Gackern hinter Gittern

VIER PFOTEN: Schüssels Tierschutz-Entwurf macht Legebatterien wieder salonfähig

Wien (OTS) - VIER PFOTEN haben mit einer Käfig-Protest-Aktion vor dem Parlament ihrem Unmut Luft gemacht. "Wenn es nach dem Willen von Bundeskanzler Wolfgang Schüssel geht, gackern demnächst wieder mehr Hühner hinter Gittern. Käfighaltern in ganz Österreich stehen Stalltür und Tor offen, Legebatterien werden auch in den Bundesländern wieder salonfähig gemacht, die den Ausstieg bereits geschafft haben", erläutert Kampagnenleiter Mag. Andreas Sax den Hintergrund der Aktion.
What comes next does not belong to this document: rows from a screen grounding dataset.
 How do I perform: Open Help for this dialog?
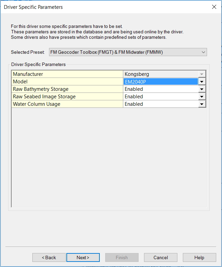click(x=199, y=257)
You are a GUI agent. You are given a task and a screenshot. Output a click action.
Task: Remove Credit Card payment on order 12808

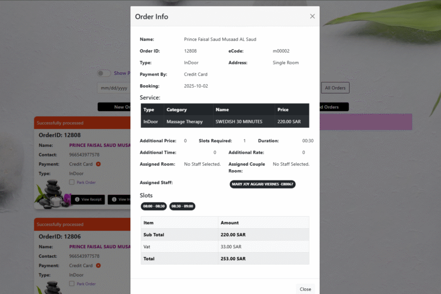pyautogui.click(x=98, y=164)
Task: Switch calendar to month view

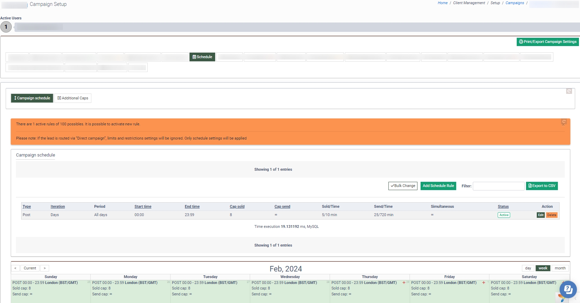Action: tap(560, 268)
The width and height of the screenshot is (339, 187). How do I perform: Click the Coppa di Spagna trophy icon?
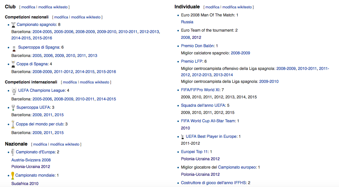pyautogui.click(x=13, y=64)
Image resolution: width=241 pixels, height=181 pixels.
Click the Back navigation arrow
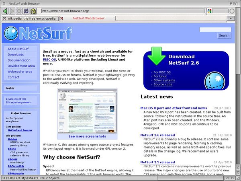coord(5,11)
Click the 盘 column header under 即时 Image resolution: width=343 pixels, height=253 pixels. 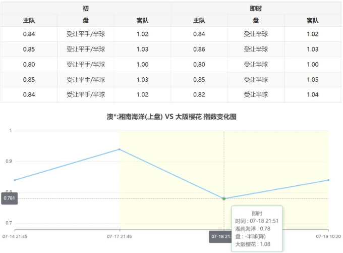click(x=256, y=21)
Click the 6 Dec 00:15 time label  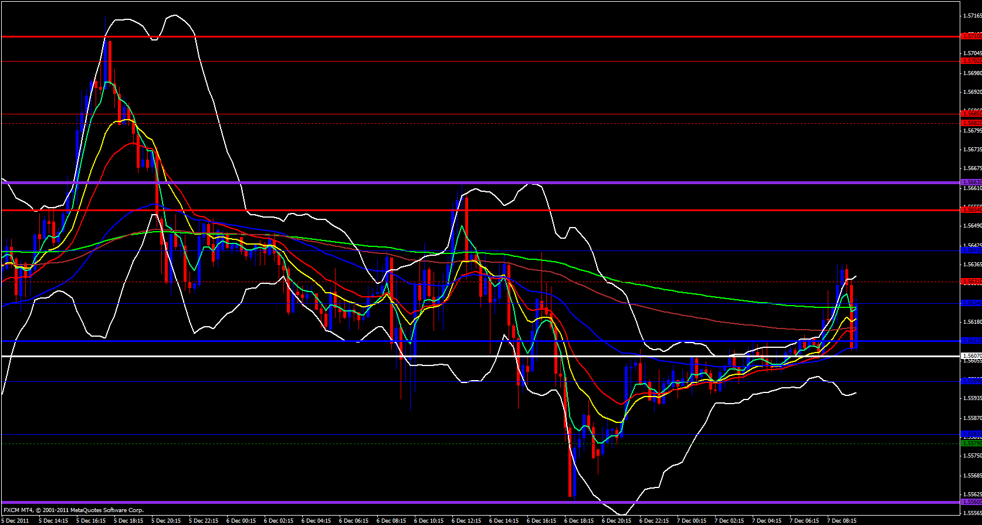[x=241, y=521]
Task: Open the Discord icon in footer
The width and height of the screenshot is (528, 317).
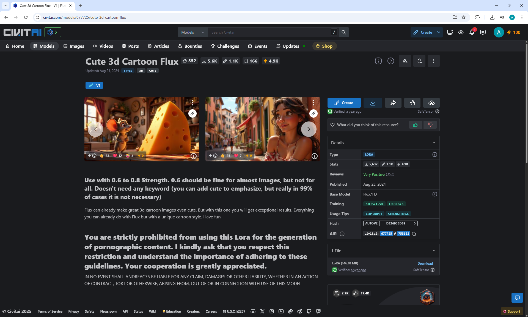Action: tap(253, 311)
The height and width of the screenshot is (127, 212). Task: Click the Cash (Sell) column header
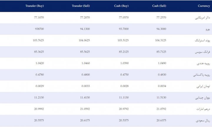159,6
Die ÖVP-Latte für den Tierschutz wird so nieder angelegt, dass die breite Masse der Tiere auf der Strecke bleibt. Ein Beweis dafür sind die geplanten Verordnungsermächtigungen. Damit wird den zuständigen Ministern ein Persilschein abseits der parlamentarischen Öffentlichkeit ausgestellt, der sie dazu ermächtigt, nach Gutdünken zu schalten und zu walten! "Und der versprochene Tierschutzbeirat hat lediglich eine Alibifunktion. Ein Vertreter, der für alle Tierschutzorganisationen sprechen soll, steht dort zehn Vertretern der Agrarlobby gegenüber. Zu wessen Gunsten die Entscheidungen ausfallen werden, lässt sich auch ohne hellseherische Fähigkeiten eindeutig vorher sagen ", lautet die VIER PFOTEN Kritik.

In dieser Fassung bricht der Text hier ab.